Well Prelims are near and yet i'm not really feeling the stress.i wonder why..anyway i realised that i actually revise Physics more than my other sciences. MIRACLE OR WHAT? Physics has always been my worse subject *besides A math, Biology, Chemistry etc.oh yeah all of them are my worse subject.*
FOCUS LEE GAO NING FOCUS!!!!!!!
yeah there are alot of things going on in my life now like erm studies, school, studies and school and the list goes on and on...L.S
Can't seem to get bio into my head. like no matter how i try to glue the paper on to my head, it just keep coming off. (btw its ONLY a joke in case no one realise..)
Dedicated to Jailbird: hey i know you are very upset over the scolding matter and i dont really know how to console you but yeah if you need a listening ear, i'm here. Also here to entertain you!!:)
Sad to hear all these lives being torn away. They are still young, their future is bright and god played a joke on them. well hope they will find heaven a nice place to live in cause there will be no worries and it will be peace all day long.
while ppl out there are worring abt their lives, i am worrying abt my results.(what kind of a human am i??), yeap it is again disastrous and this time i actually thought that the papers were alright but i guess i think wrong.didnt really fail any subjects(though thats nothing to be happy about) but didnt score well either.i dont even have an A.i had a pathetic C for my e-math.can you believe it? its like elementary math and i cant even do well. i might as well go back to kindergarden and learn my basics again.oh well i actually passed my A math. yeap first time.(only for exams.i did pass ok for my tests).i shall work harder and try to get my distinction.but nevertheless, also a bit sad cause i believed that i had put in alot of effort for A math and i still got a C.and yes i passed physics by 0.4. like wow great achievement(i thought i screwed up the paper totally) and yes others scored way way better then me.Lots of them.SAD CASE.
after i get back my results, the first thing that came to my mind is study so hard for what?results still so pathetic.felt like giving up.really.i believed i have actually studied quite hard but in the end, nothing gained. NOTHING VENTURED,NOTHING GAINED should be change to ventured but no gained.
nvm should not give up and PERSEVERANCE IS THE ATTITUDE.thanks to alot of people who encouraged me and offered to teach me if i dont understand anything.really appreciate you guys f0r being there for me. really. and i'm here when you need me as well. always. :)
ok there is also fun stuff going on.went to EXPO with an aim to go to the popular fair but in the end, we went to the adidas fair and the food fair before proceeding to the popular.wanted to buy adidas stuff but too bad didnt bring money(KA CHING) and yes the food fair was amazing.regretted eating long john before going but nvm.Ate alot of samples(abit guilty la cause i really took a lot) but hey, i bought food as well.the chocolate waffle was superb, the popcorn chicken was nice and yes according to someone my legs are suan because i drank lime juice.LS.Singaporeans are really kiasu and especially those aunties,wow its amazing how thick their skin are.LOL mine is also thick as well cause i'm a Singaporean and proud to say so.The place is supper duper 100% plus chop stamp crowded. everyone is squeezing here and there and its like crossing a road with human as the vehicles.but yeah thats part of the fun. finally went to popular to digest before eating some more and bought 4 pens. wanted to buy a storybook but in the end read some cute book about character and whether you are an optismist that kind of thing and yeap we completed the whole book.

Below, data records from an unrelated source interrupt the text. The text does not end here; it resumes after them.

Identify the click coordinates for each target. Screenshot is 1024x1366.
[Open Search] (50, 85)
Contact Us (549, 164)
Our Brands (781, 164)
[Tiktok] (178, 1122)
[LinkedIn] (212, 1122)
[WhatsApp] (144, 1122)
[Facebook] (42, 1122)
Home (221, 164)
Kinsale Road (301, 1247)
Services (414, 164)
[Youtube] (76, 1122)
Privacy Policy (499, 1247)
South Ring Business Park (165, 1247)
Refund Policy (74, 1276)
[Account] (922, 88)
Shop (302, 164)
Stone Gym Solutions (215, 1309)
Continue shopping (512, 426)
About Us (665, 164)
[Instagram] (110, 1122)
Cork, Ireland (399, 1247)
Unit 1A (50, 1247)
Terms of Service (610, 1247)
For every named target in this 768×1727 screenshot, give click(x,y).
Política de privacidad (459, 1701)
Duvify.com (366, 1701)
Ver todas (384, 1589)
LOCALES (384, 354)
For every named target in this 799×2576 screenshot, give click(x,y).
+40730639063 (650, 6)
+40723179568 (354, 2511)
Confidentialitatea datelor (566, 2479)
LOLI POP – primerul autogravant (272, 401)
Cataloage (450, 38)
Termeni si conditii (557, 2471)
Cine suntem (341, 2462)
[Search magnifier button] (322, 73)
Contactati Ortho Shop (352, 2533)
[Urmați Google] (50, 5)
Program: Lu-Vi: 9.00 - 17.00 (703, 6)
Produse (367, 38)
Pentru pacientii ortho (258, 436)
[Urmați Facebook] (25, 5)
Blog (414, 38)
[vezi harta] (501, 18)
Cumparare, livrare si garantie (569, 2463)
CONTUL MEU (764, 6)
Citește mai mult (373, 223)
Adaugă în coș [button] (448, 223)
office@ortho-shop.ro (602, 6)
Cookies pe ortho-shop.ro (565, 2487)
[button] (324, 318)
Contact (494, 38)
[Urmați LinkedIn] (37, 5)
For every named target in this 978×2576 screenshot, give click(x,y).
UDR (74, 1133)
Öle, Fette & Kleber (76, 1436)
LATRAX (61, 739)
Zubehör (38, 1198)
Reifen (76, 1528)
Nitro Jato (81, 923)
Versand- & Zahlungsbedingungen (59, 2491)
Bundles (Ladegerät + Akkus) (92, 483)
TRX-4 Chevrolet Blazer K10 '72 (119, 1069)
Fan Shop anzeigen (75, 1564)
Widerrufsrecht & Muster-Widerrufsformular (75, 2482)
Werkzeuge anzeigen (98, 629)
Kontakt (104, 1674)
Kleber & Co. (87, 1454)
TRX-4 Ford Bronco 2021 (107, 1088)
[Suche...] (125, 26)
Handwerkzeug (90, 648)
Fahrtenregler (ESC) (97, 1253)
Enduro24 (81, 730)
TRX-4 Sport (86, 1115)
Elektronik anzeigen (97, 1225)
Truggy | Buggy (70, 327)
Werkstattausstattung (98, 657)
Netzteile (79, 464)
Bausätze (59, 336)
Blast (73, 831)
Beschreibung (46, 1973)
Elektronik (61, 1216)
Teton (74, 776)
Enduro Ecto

It was interesting but i wonder whether is is true.should be huh we shall see. :) Went back to food fair and eat again.(i know i'm a glutton thats why i'm FAT at 100%.) No dinner at all and i felt bloated due to all the samples.went home after that and exercise at the exercise corner.seriously i think that exercise corner is more fun than playground. my mum, sis and her FRIEND accompanied me and we went down to play.LOL my mum is damm cute when she's playing with the equipment. no wonder i'm like crazy crazy cause she's crazy crazy as well. genes ah. in the end i injured my arm and its painful. i wonder where it goes wrong, its not like muscle cramp but..i also dont know.
anyway completed bio and 2 articles today.still have (30*2)articles to go.